TASK PROMPT: Take from the entries below the stretch from the line with "You are a computer-use" through the line with "Given: Click the", and return it exactly, leaving the pictures out.

⟨

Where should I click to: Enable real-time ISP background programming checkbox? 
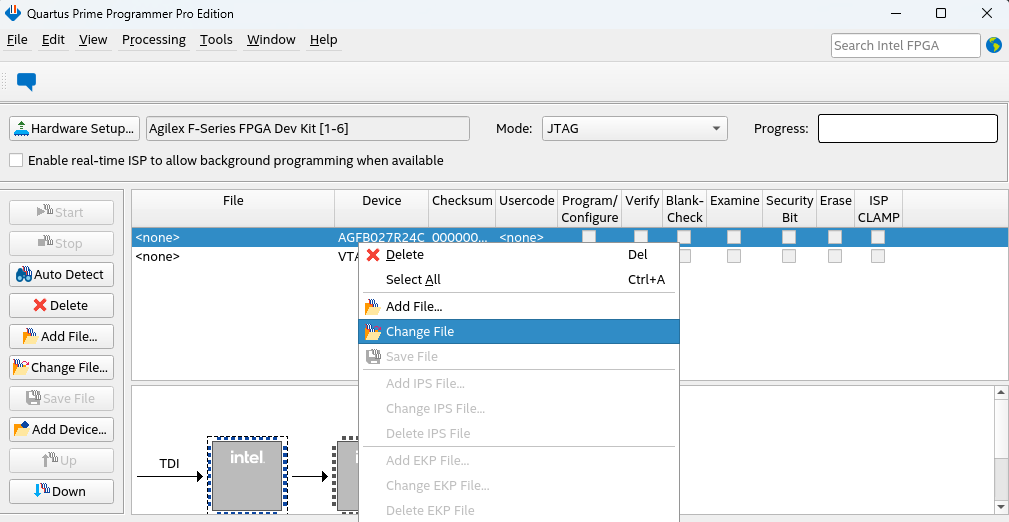coord(16,160)
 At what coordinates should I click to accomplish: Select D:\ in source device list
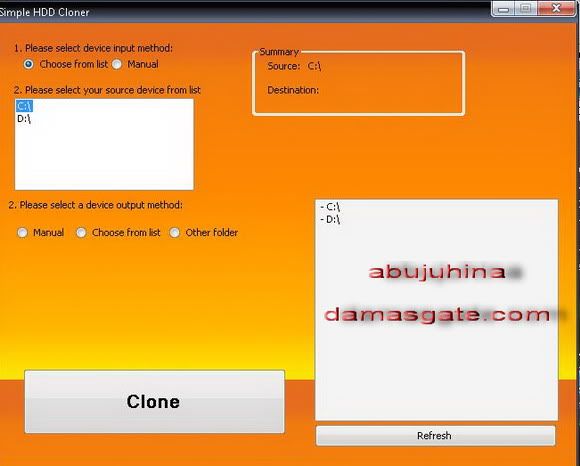[24, 119]
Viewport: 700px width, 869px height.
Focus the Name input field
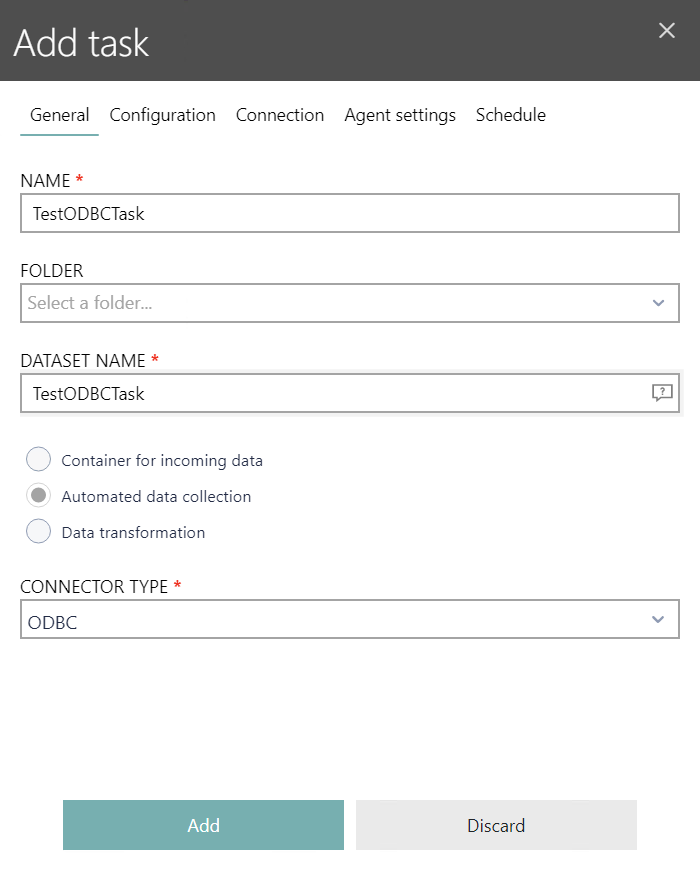tap(350, 213)
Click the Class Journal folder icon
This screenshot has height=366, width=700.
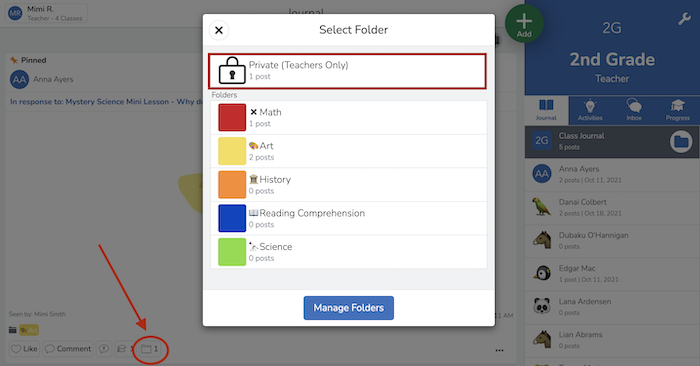coord(681,142)
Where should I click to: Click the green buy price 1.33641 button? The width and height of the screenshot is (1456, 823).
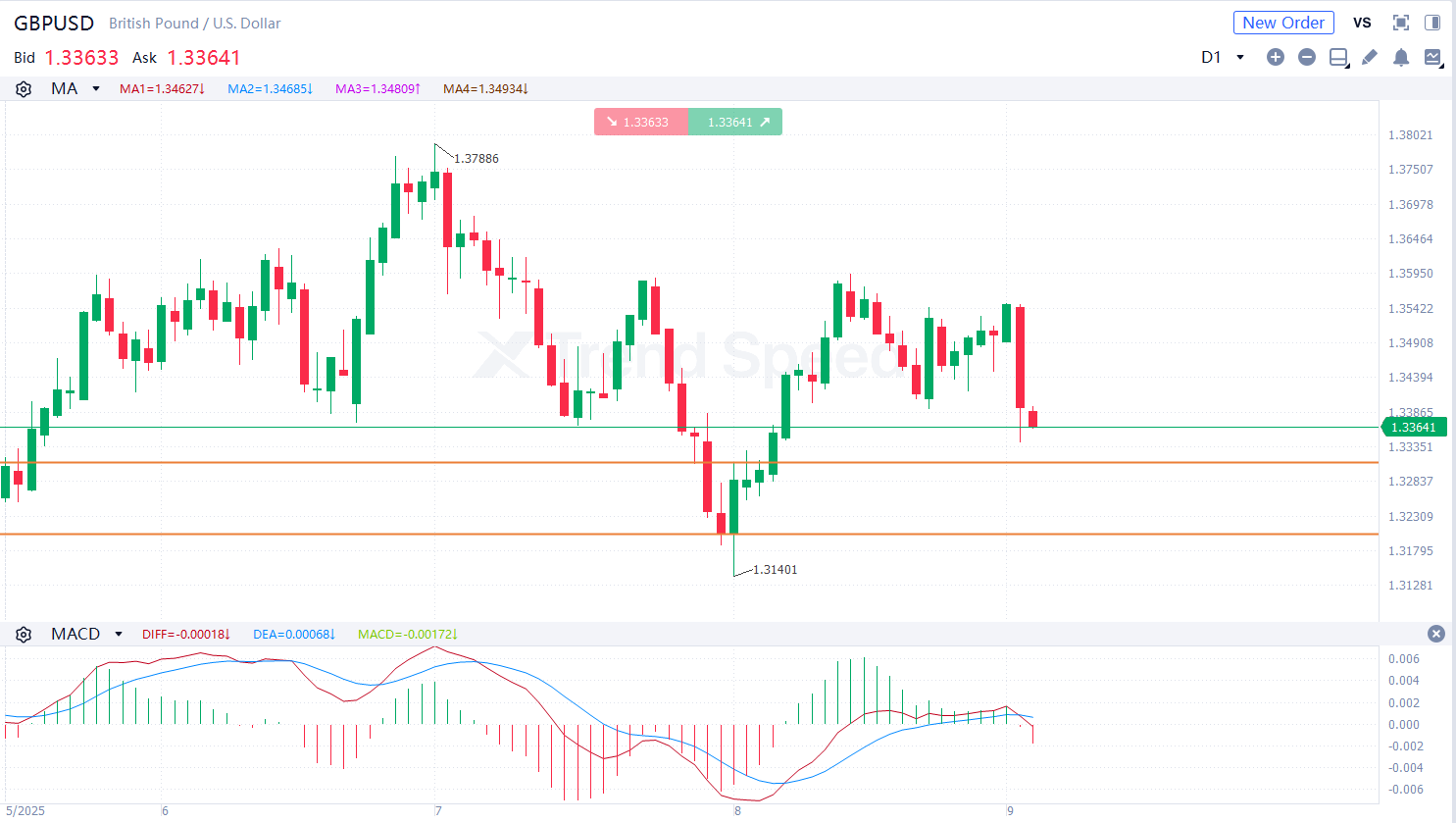[735, 122]
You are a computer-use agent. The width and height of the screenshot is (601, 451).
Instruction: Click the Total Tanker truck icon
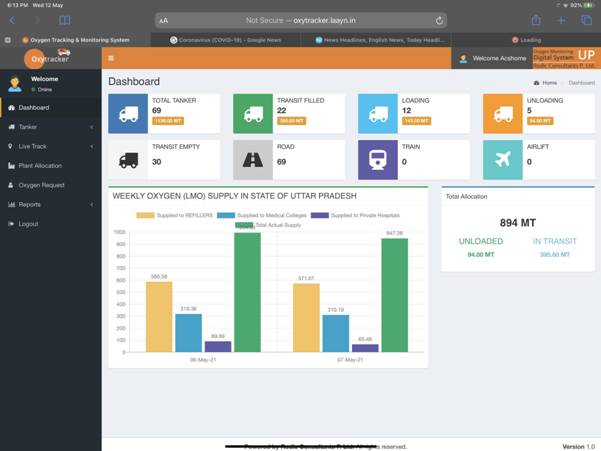128,115
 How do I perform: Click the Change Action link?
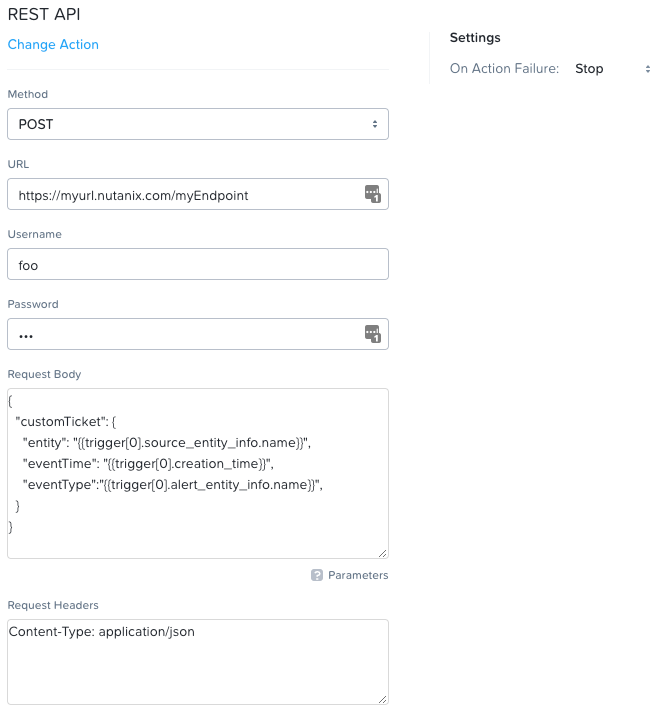tap(53, 44)
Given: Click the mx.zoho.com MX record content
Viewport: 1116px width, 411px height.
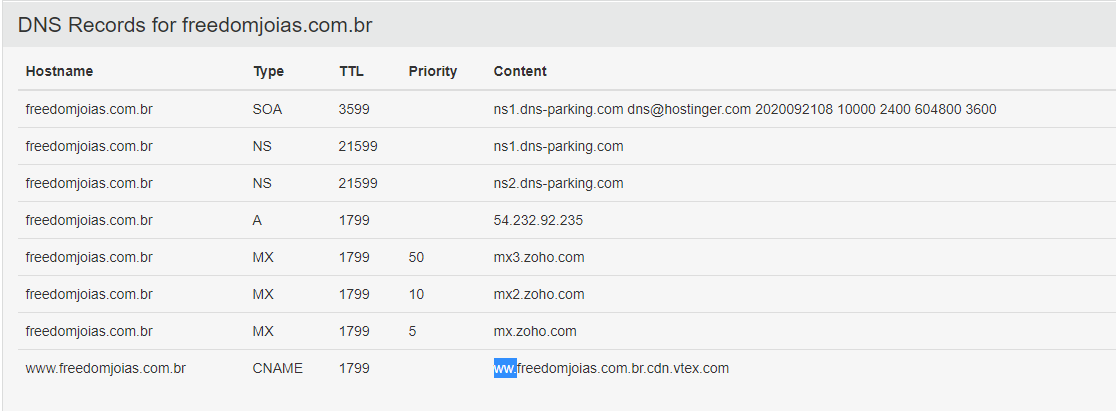Looking at the screenshot, I should click(535, 332).
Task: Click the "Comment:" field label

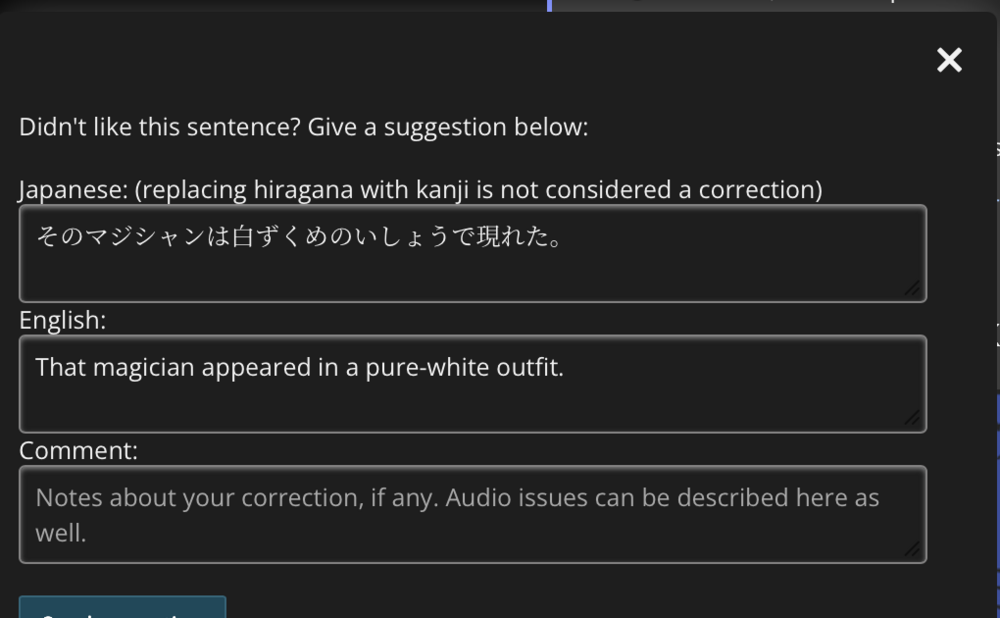Action: 78,450
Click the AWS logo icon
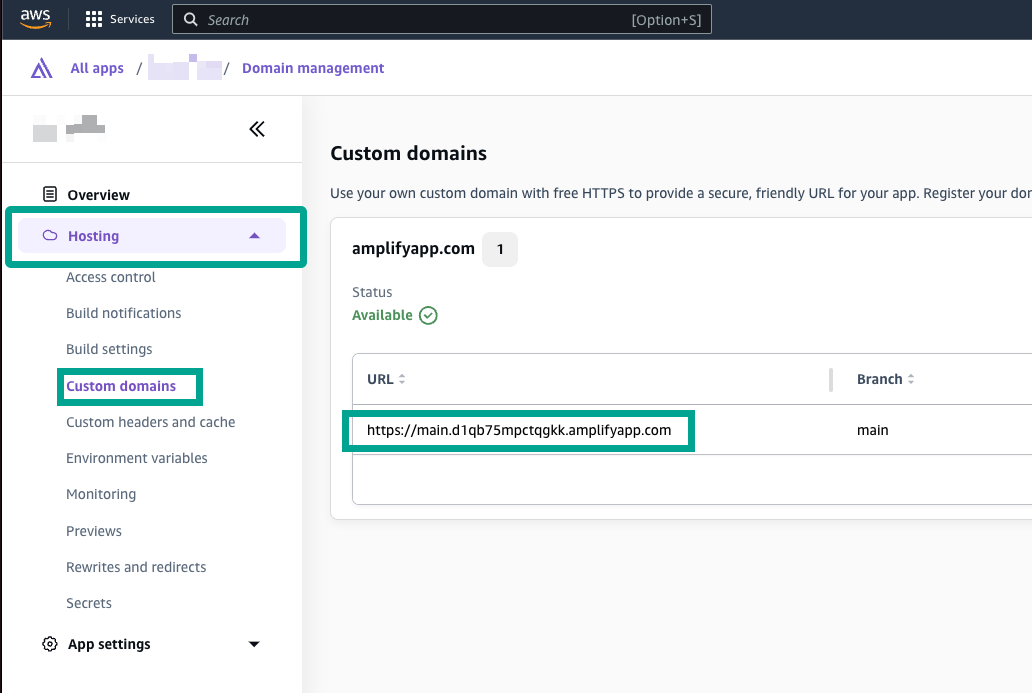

⟩

SOLUTION TO THIS PROBLEM:
You are a computer-use agent. The width and height of the screenshot is (601, 451).
Instruction: Click the Total Tanker truck icon
128,115
 How do I perform: Click the Change Action link?
tap(53, 44)
Given: Click the mx.zoho.com MX record content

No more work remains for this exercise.